Les données qu’ETCH consomme ne ressemblent en rien à ce que collecte un retailer. TC2, le principal fabricant de scanners corporels, compte plus de 1 000 appareils déployés dans le monde, mais ceux-ci capturent une surface habillée à des fins de prise de mesures, et non la géométrie volumétrique nécessaire pour reconstruire le corps en dessous. L’équipement ayant produit CAPE et 4D-Dress se trouve dans des laboratoires universitaires soumis à des accords d’accès académique, et non en magasin. Bloomingdale’s a testé le scan corporel en boutique avant de retirer le matériel, les coûts rendant le déploiement grand public impraticable. Meshcapade — dont le co-fondateur Michael J. Black est également co-auteur d’ETCH — propose un pipeline en production fonctionnant à partir d’une seule photo, contournant entièrement le scan dense.

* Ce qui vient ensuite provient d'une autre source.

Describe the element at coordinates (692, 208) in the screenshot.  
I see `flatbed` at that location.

Les données synthétiques constituent le pont naturel. Pour que cette thèse échoue, il faudrait que la génération synthétique comble entièrement l’écart de domaine avec les données de scan réelles ; cet écart subsiste. Les capteurs de profondeur grand public ne sont pas une solution de remplacement : ils saisissent la surface du vêtement, et non la forme corporelle enregistrée en dessous. L’ajustement de SMPL-X, le modèle corps entier avec mains et visage articulés, nécessiterait une couverture de scan qu’aucun corpus existant ne fournit à l’échelle commerciale. Le facteur limitant, c’est l’infrastructure de capture, et non l’architecture neuronale.
Le marché de l’essayage virtuel est valorisé à 15,18 milliards de dollars en 2025, avec des projections atteignant 48 milliards d’ici 2030. Les miroirs intelligents et les systèmes de kiosques représentaient 43,86 % du chiffre d’affaires 2024. Ces outils améliorent les taux de conversion jusqu’à 40 % par rapport à la réalité augmentée mobile seule, mais ils ne peuvent pas modéliser l’ajustement, le tombé, ni la façon dont un corps et un vêtement interagissent en trois dimensions. Si les retailers souhaitent un essayage virtuel capable de comprendre ce à quoi ressemble un corps sous une robe, ils devront financer l’infrastructure de capture qui a permis de produire ces 47 sujets d’entraînement. Le goulot d’étranglement s’est déplacé de l’algorithme vers la capture.